Learning objective: Summarize a population health informatics certificate program to address current and future workforce needs.
Background/introduction: A midwestern university won a competitive grant (~8 million) as part of HHS/ONC Public Health Informatics and Technology (PHIT) workforce development program. The PHIT program aims to build the informatics workforce in public health driven by COVID-19 pandemic needs. It has an emphasis on diversifying the PHIT workforce along with real-world learning opportunities through stipend-supported practicums. The pandemic underscored the collaboration between governmental public health and healthcare delivery settings along with numerous stakeholders emphasizing the need for a population health perspectives in informatics. Along with being a lead partner in the grant, the nursing school also has major emphasis/efforts to update its nursing curriculum to meet the new AACN Essentials and tap into the alignment with both informatics and population health. One of the objectives was to create a population health informatics and technology (PHIT) certificate program which will meet the needs of the workforce grant and AACN competency needs.
Methods: The development of the certificate involved two schools (nursing and public health) in the academic health center (AHC), along with collaboration from an AHC informatics institute. This post-baccalaureate certificate was adapted from an existing graduate-level nursing program and expanded on the interprofessional approach. Existing graduate level courses are being updated, and new courses will be created to meet grant/competency requirements.
Results: The PHIT certificate was approved by the board of regents at the University and will prepare trainees to harness the power of data for improving public and population health. Content focuses on information systems in public health, electronic data exchanges, and tools for consumer engagement, along with the utility of data for health equity and better population health. The certificate is set at 12 credits and all courses are offered fully online. The intent is to accommodate needs of working professionals and provide an option for training next generation of nurses in informatics. The training includes real-world practicum experience in a variety of settings: public health, non-profit care settings, HIT/EHR vendors, and associations/consultancies involved in HIT work. The PHIT certificate is designed to be inter-professional to appeal across health-related disciplines (public health, nursing, medicine, pharmacy). Through the PHIT workforce grant, the application fee will be waived, along with stipend-supported practicums. Innovative partnerships with various entities serving minority populations (Black Nurses Rock, Hmong Nurses Association, IndigiData, tribal public health) are being discussed.

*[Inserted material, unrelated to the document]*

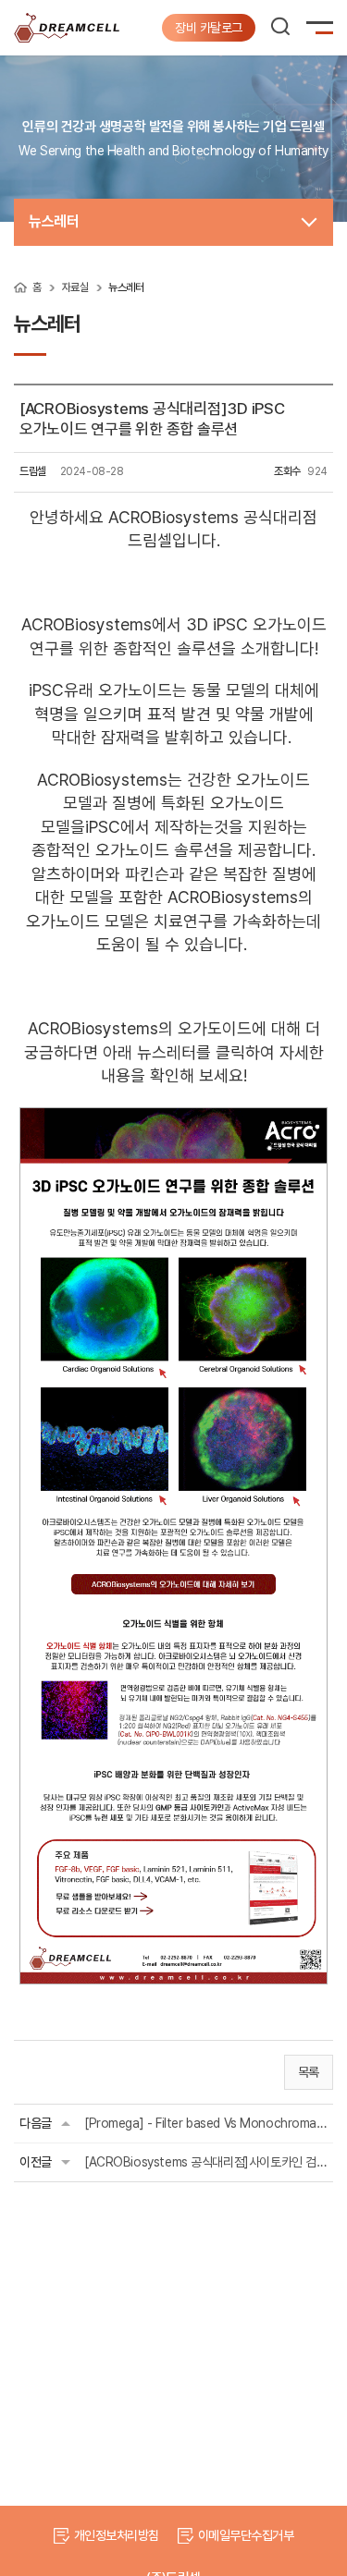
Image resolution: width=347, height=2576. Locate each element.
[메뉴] (324, 31)
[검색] (280, 26)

Limitations: The need for aligning PHIT certificate with overall curricular revisions for AACN Essentials led to a delay in launch, but courses are being offered from Fall 2022. There will demands on faculty time for constant updates to courses given the dynamic/fast-paced field.
Conclusions/implications for practice: The PHIT certificate program is an effort to meet DEI needs as the workforce grant prioritizes under-represented individuals for practicum stipends. This also presents an innovative career development opportunity in nursing informatics. Given the recent Future of Nursing report and AACN Essentials, initiatives such as this are needed in academic nursing.
After completing this learning activity, the participant will be able to assess innovations being used by other professionals in the specialty and evaluate the potential of implementing the improvements into practice.